REPOD Episode 4: Escape Room Storytelling Through Spectacle, CU Adventures Anne & Chris Lukeman

In episode 4, we chat with Chris and Anne, owners of the escape room company CU Adventures in Time & Space in Urbana, Illinois. Chris and Anne’s game design has a very thoughtful cinematic quality to it, full of spectacle, surprise reveals, and smooth narrative flow.

After learning about their background in indie filmmaking and their love of kitsch, horror, roadside attractions, and fantasy scavenger hunts, all the pieces fell into place. Chris and Anne have a strong aesthetic vision that becomes apparent the minute you play any one of their wonderful games.

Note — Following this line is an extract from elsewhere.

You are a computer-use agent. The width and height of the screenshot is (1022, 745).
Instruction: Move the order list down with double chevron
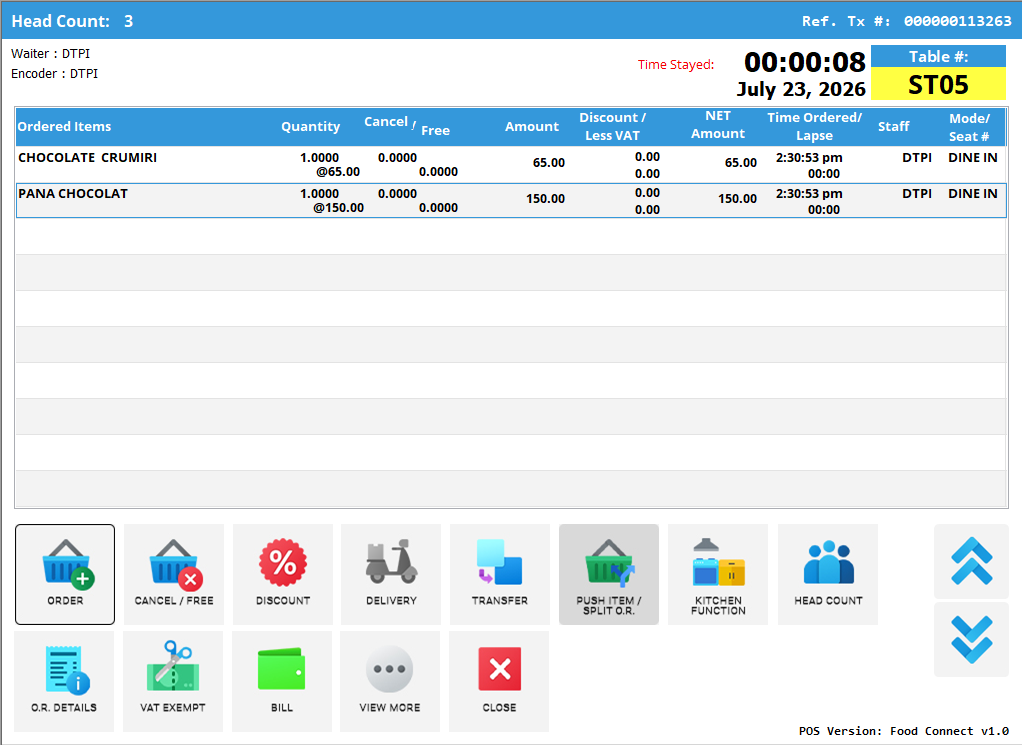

We really loved rummaging around in their brains, and we hope you’ll enjoy all the stories and tidbits we discovered.

man and woman posing next to a sign that says CU Adventures in Time and Space

Episode 4

Episode Summary

In this episode, David and Peih-Gee chat with Chris and Anne Lukeman, owners of the escape room company CU Adventures and the escape room shirt company Solve Our Shirts.

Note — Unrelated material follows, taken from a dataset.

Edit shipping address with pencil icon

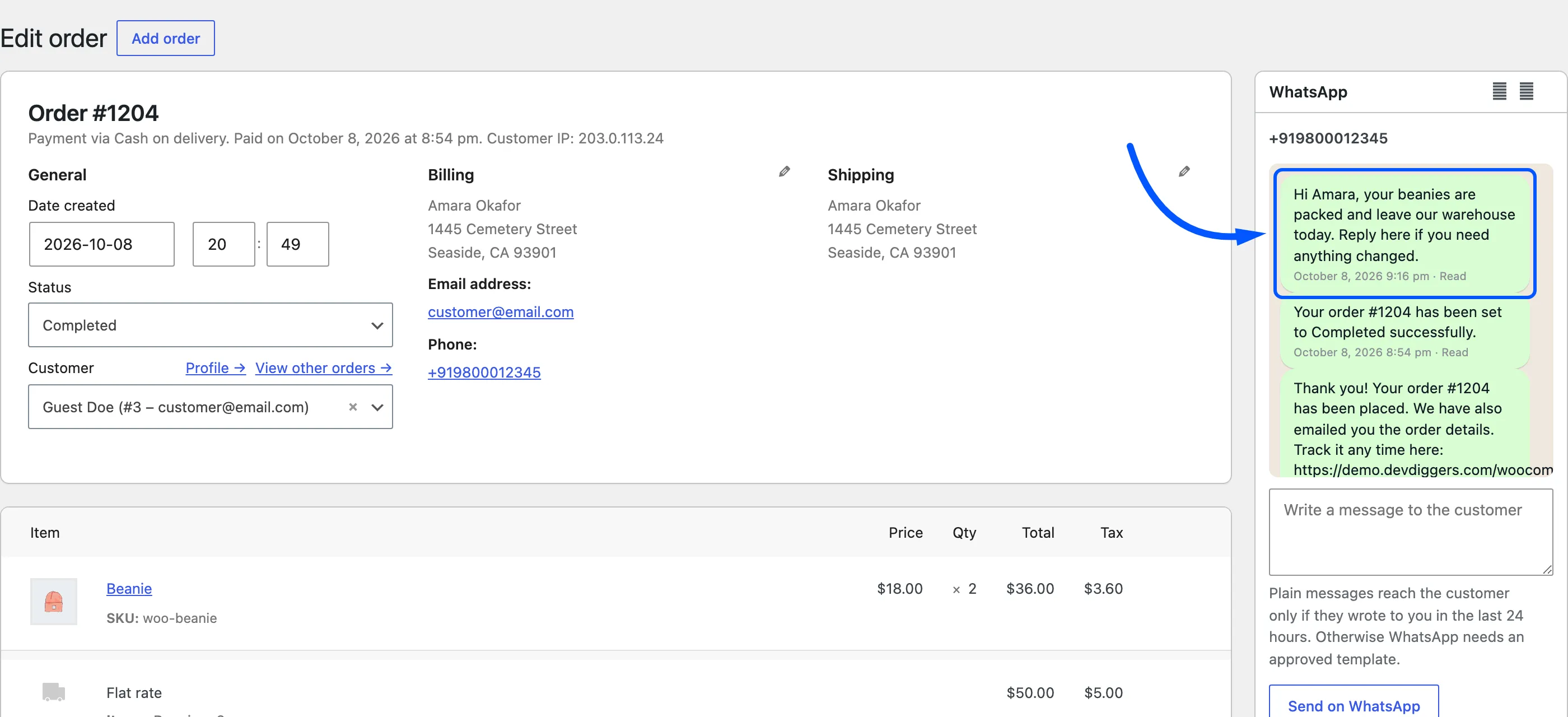1184,171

We talk about how a trip to Wisconsin and to two attractions in particular “opened their eyes to a level of weird that became a commercial business.” Those attractions were Wizard Quest, a fantasy-themed scavenger hunt and House on the Rock, which Anne describes as a “skyscraper hobbit-hole of kitsch.” We learn about their background in indie filmmaking and how it has influenced their escape room design process. As part of his design philosophy, Chris says that anywhere in one of their escape rooms, “it should feel like a picturesque, lived-in space, and either tell part of the story, inform part of the puzzle, or be weird, or be funny. It HAS to do one of those things.”

They talk to us about the pros and cons of operating in a smaller community. We find out why they decided to release their remote game Lost Temple as a print-and-play. David and Peih-Gee gush over Solve Our Shirts, their latest project, which is an escape room in a t-shirt. Chris and Anne tell us about their plans to expand with a fantasy-themed mini-golf course with additional gamification, a bar, and gaming rooms.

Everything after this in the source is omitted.